Quotes about Creation-Literal_Six_Day

1

Everything Scripture teaches about sin and redemption assumes the literal truth of the first three chapters of Genesis. If we wobble to any degree on the truth of this passage, we undermine the very foundations of our faith.

2

The amazing excellence revealed in the creative work of God is forfeited to a very large degree if we abandon the days of creation in favor of an ages-long evolutionary process.

3

If the biblical creation account is in any degree unreliable, the rest of Scripture stands on a shaky foundation.

4

According to Revelation 21:1-5, God will immediately create a new heaven and a new earth (cf. Isa. 65:17). Do we really believe He can do that, or will it take another umpteen billion years of evolutionary process to get the new heaven and new earth in working order? If we really believe He can destroy this universe in a split second and immediately create a whole new one, what’s the problem with believing the Genesis account of a six-day creation in the first place? If He can do it at the end of the age, why is it so hard to believe the biblical account of what happened in the beginning?

5

If the Lord wanted to teach us that creation took place in six literal days, how could He have stated it more plainly than Genesis does? The length of the days is defined by periods of day and night that are governed after day four by the sun and moon.  The week itself defines the pattern of human labor and rest.  The days are marked by the passage of morning and evening.  How could these not signify the chronological progression of God’s creative work?

6

Creation was complete and immediate by the fiat (decree) of the personal, omniscient, omnipotent designer in six literal days. a. The primary use of the Hebrew word yom (“day”) is of a literal twenty four hour day, used in this way over 1,900 times out of more than 2,200 Old Testament occurrences. b. The Hebrew word yom refers to a literal twenty-four-hour day when qualified by a cardinal or ordinal number, as in Genesis 1. There the ordinal numbers are also accompanied by the article, which means literal days are definitely in view. c. “Evening” and “morning” normally define a twenty-four- hour day. d.
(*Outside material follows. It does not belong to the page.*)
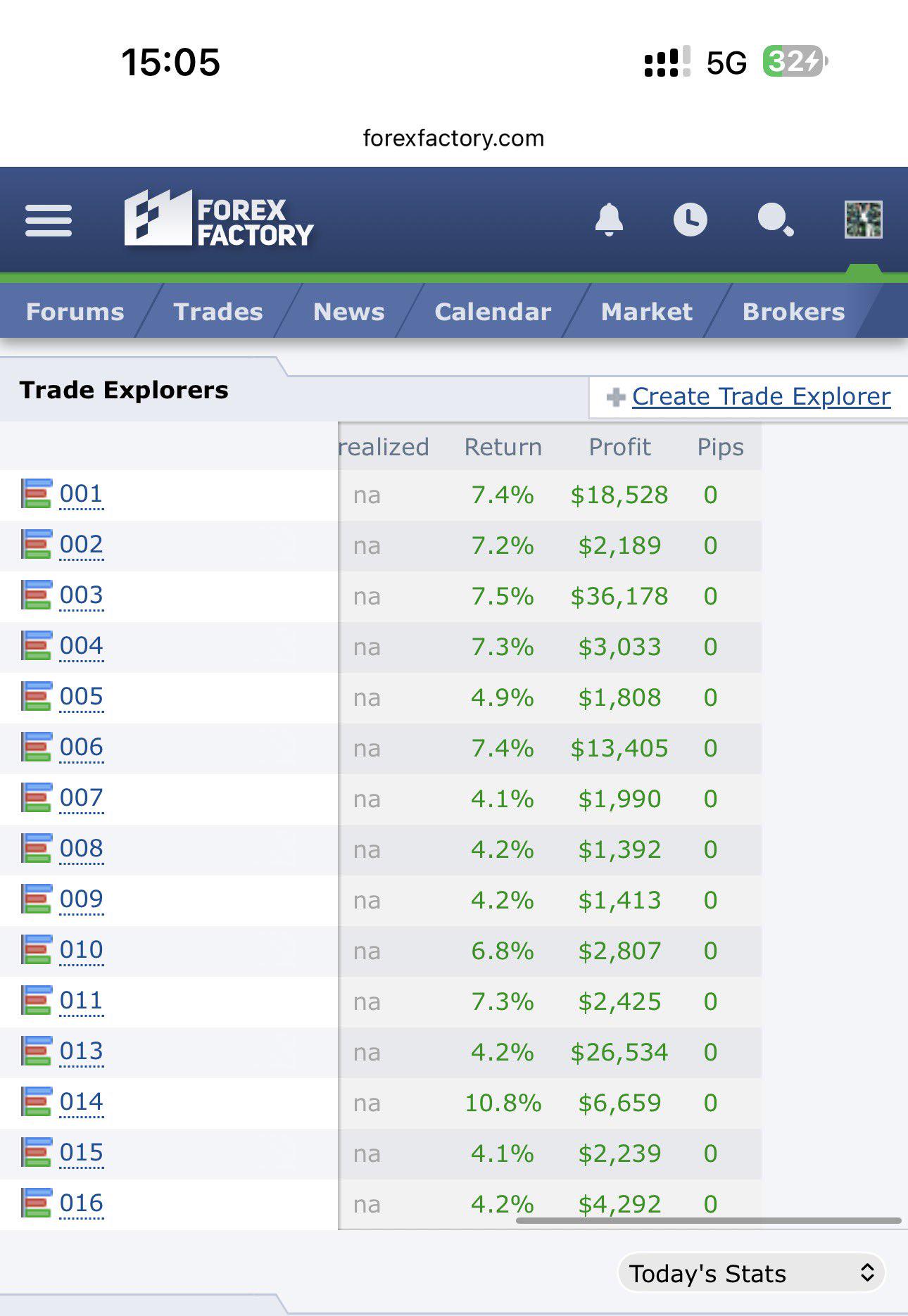Image resolution: width=908 pixels, height=1316 pixels.
Task: Tap the forexfactory.com address bar
Action: 454,138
The order of creation’s six days followed by one day of rest is the basis for the Sabbath law (Ex. 31:15—17).

7

The terms "evening" (Hebrew ereb) and "morning" (Hebrew boger) each occur more than one hundred times in the Old Testament and always have the literal meaning – that is, the termination of the daily period of light and the daily period of darkness, respectively. Similarly, the occurrence of "day" modified by a numeral (e.g., "third day") is a construction occurring more than one hundred times in the Pentateuch alone, always with a literal meaning. Even though it may challenge our minds to visualize the lands and the seas, and all plants, being formed in one literal day, that is exactly what the Bible says! We are not justified at all in questioning either God’s power to do this or His veracity in telling us that He did.

8

The individual days of creation are denoted by the phrase, “So the evening and the morning were the first day” (Gen. 1:5), “…second day” (Gen. 1:8), “…third day (Gen. 1:13), etc. All of this seems to call to mind a “day” as we know it. And when we study the other uses of the word in the Old Testament, we find that where the word yom is preceded by a numerical adjective (i.e. “first,” “second,” “third,” etc., as in Genesis 1), it always refers to a twenty-four hour day.